About this exercise —
Each line from the one holding "Click the Szukaj button" through the end of the records should be returned exactly, while pictures are skipped.

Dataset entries
=====
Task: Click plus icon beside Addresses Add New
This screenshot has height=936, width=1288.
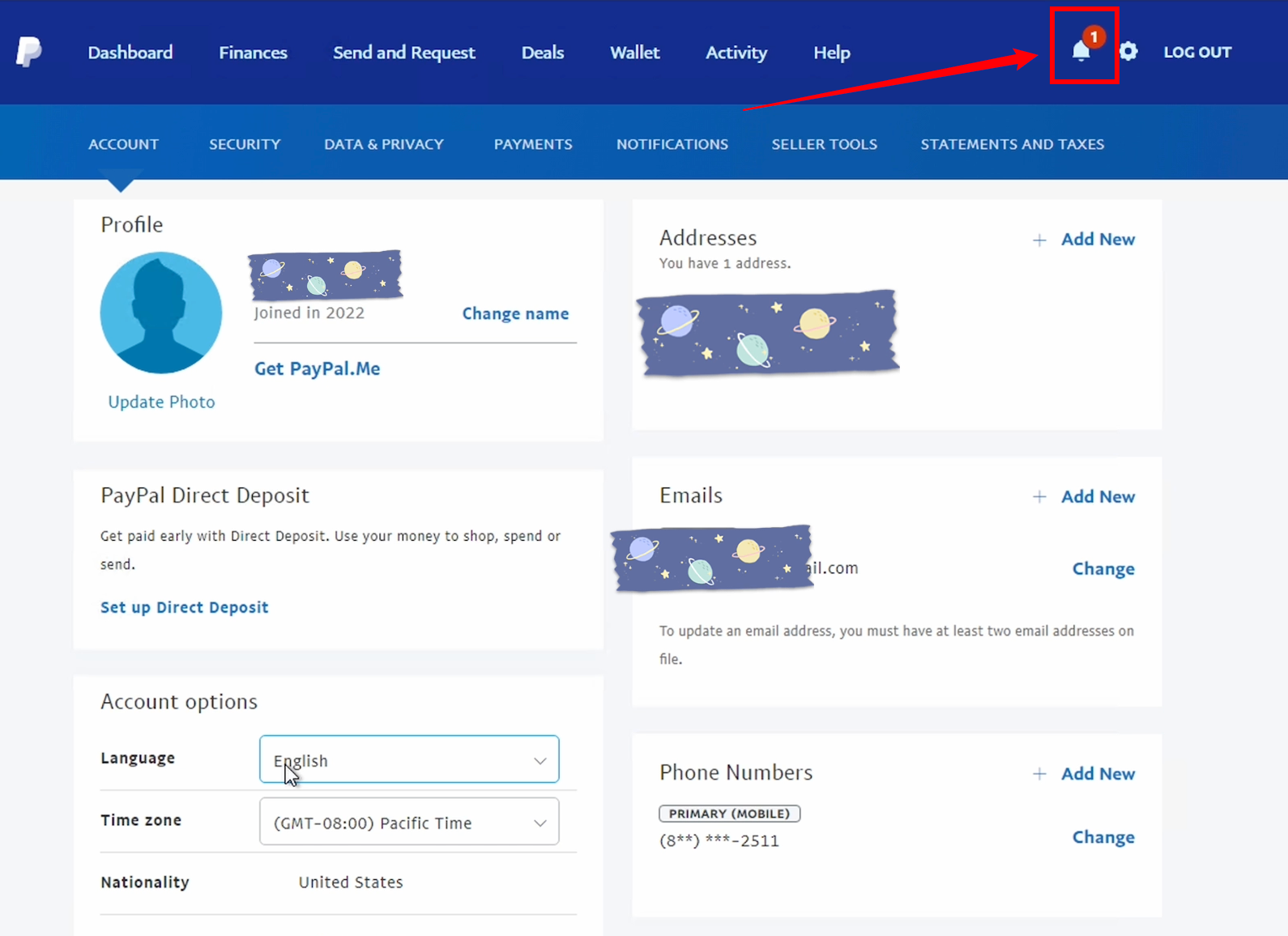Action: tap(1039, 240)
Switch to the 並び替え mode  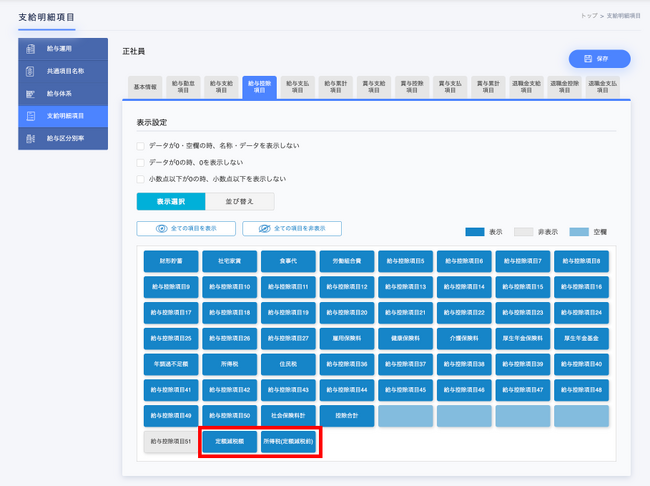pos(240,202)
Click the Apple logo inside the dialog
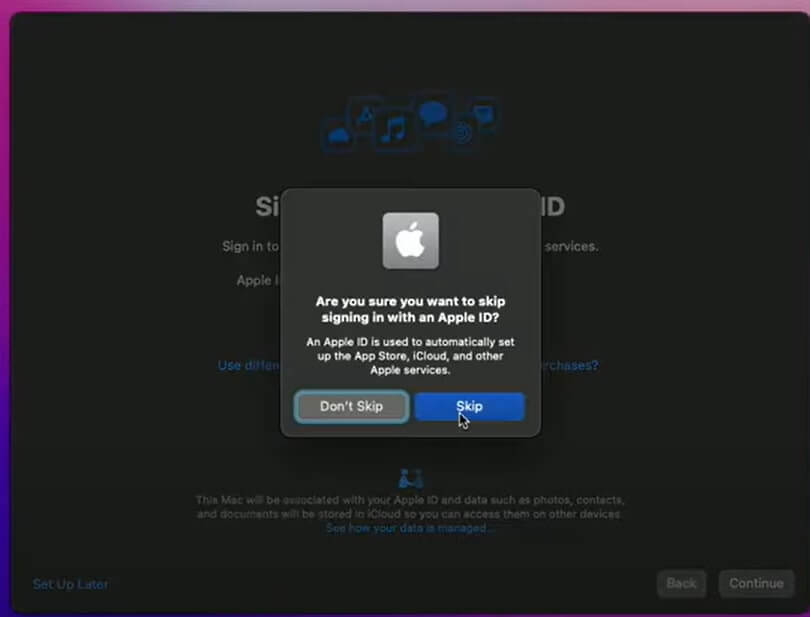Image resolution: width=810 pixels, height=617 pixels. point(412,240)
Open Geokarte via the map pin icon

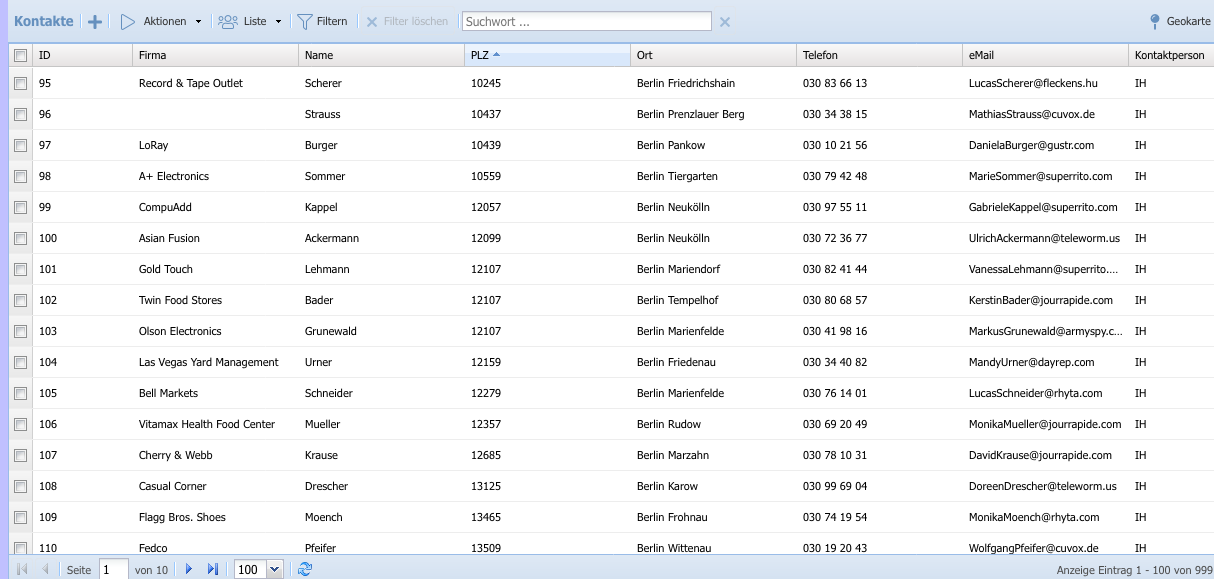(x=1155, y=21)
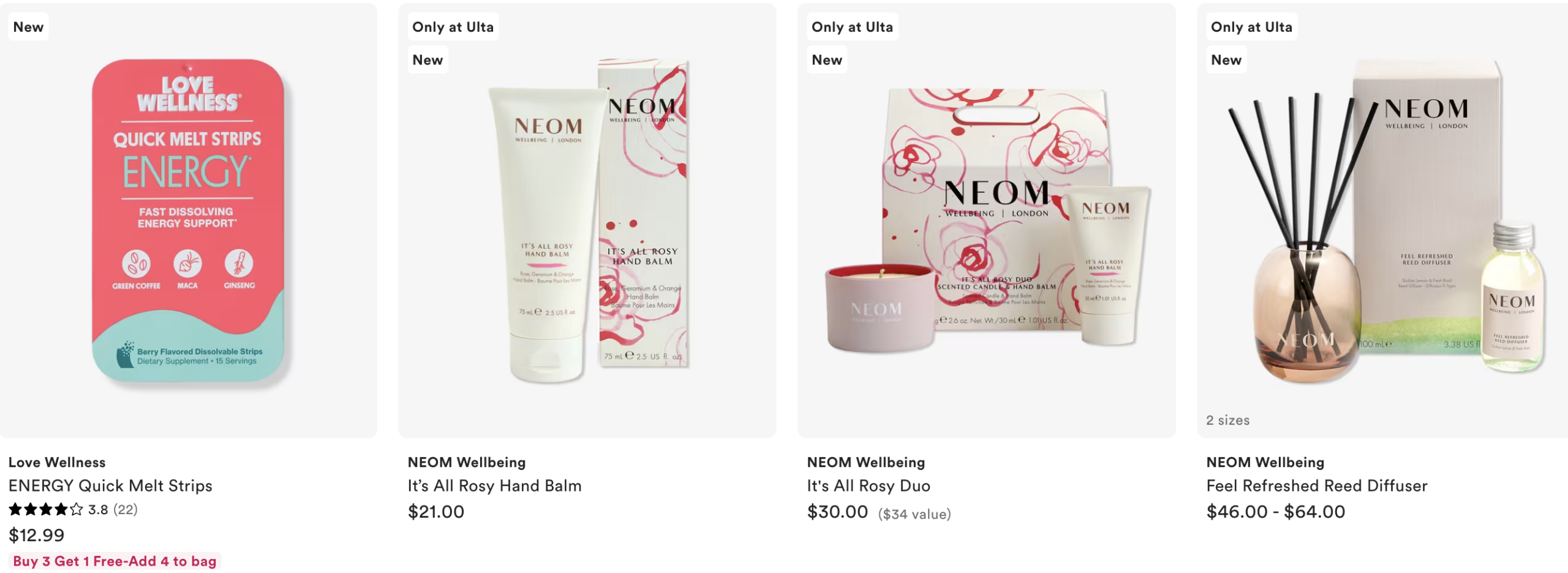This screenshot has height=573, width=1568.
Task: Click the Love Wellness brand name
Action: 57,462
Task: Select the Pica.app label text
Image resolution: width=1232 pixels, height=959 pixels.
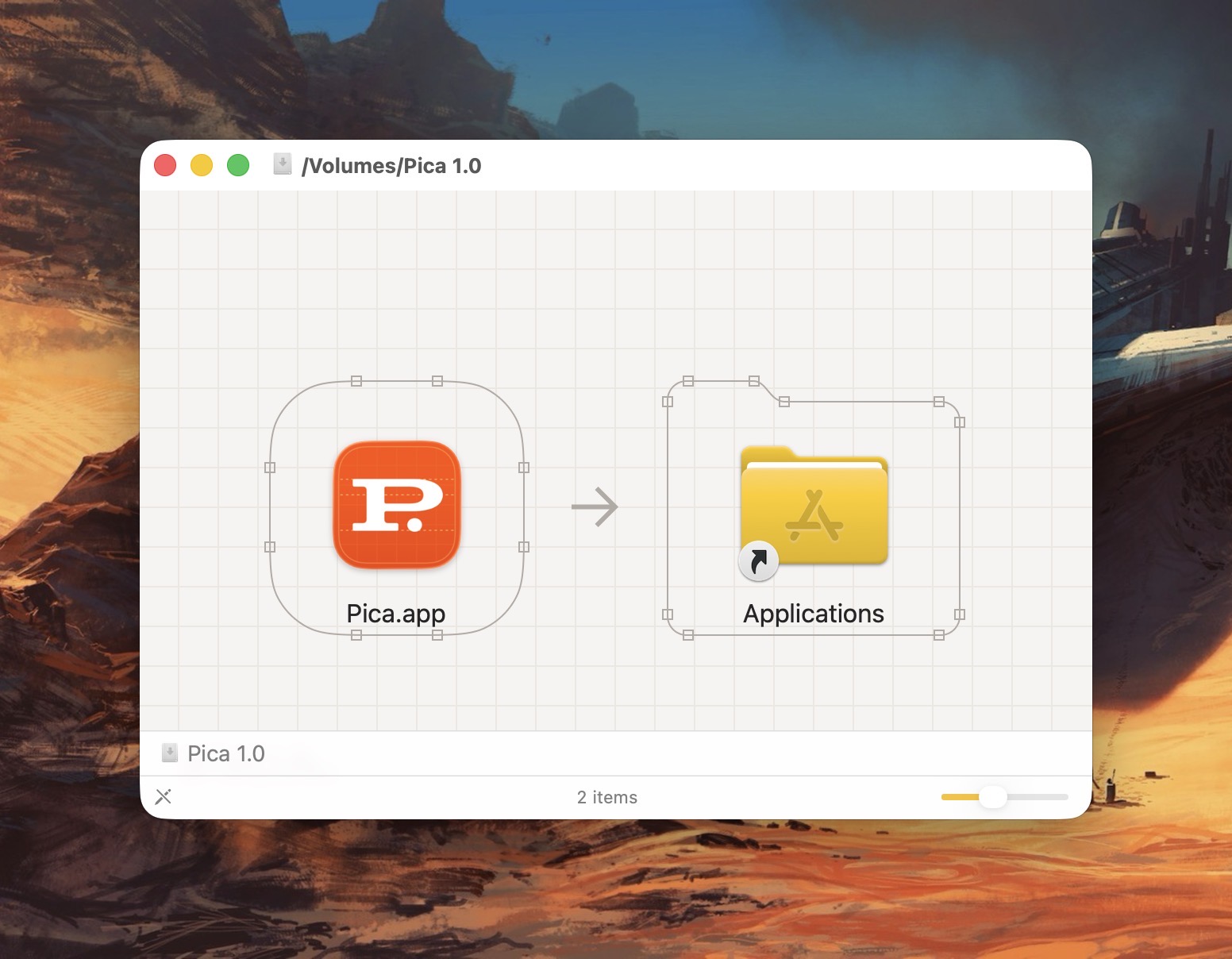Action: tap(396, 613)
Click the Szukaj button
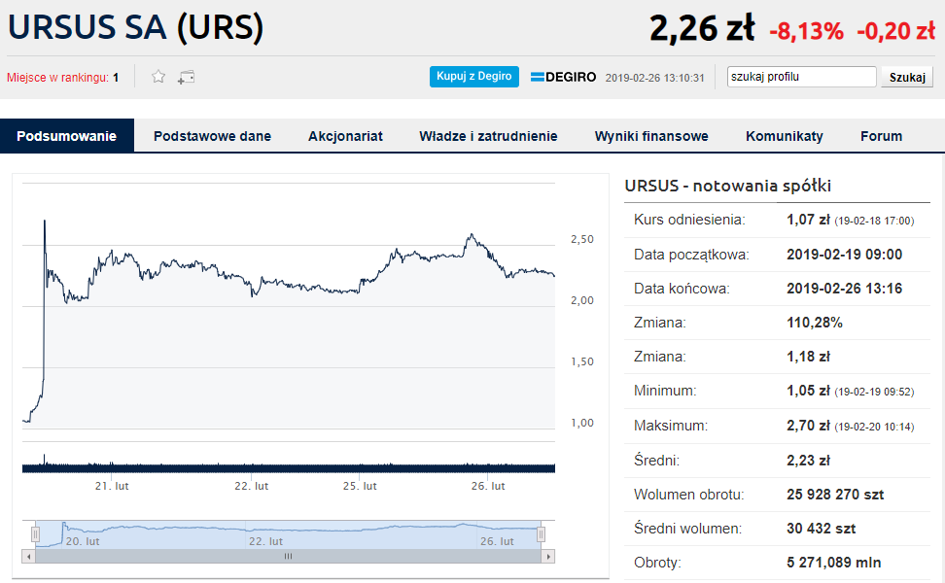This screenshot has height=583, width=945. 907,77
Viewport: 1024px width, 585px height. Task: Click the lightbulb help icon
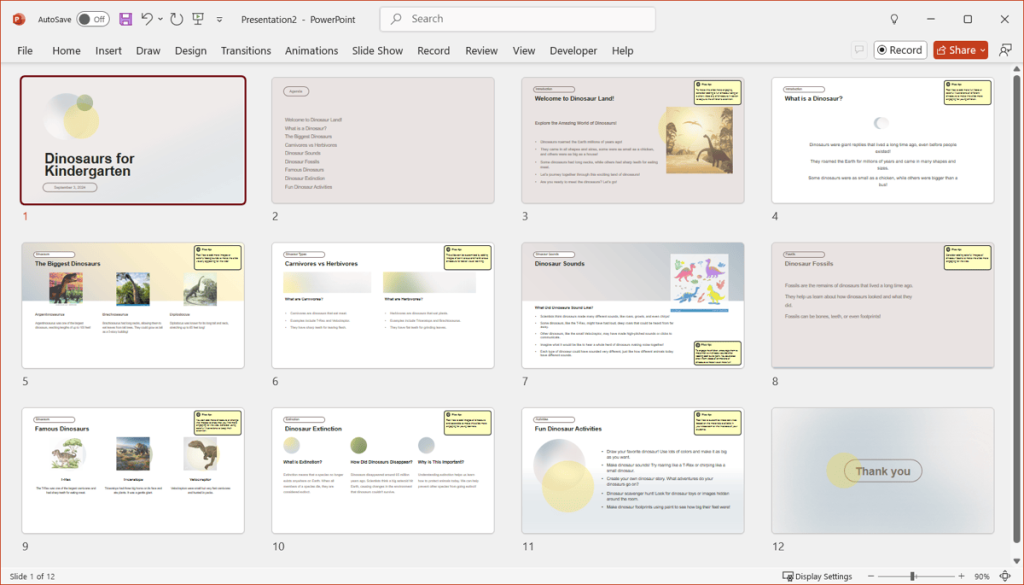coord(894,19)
=====
Answer for the task —
Click the Szukaj button
This screenshot has height=583, width=945. 907,77
Viewport: 1024px width, 585px height. Task: Click the lightbulb help icon
coord(894,19)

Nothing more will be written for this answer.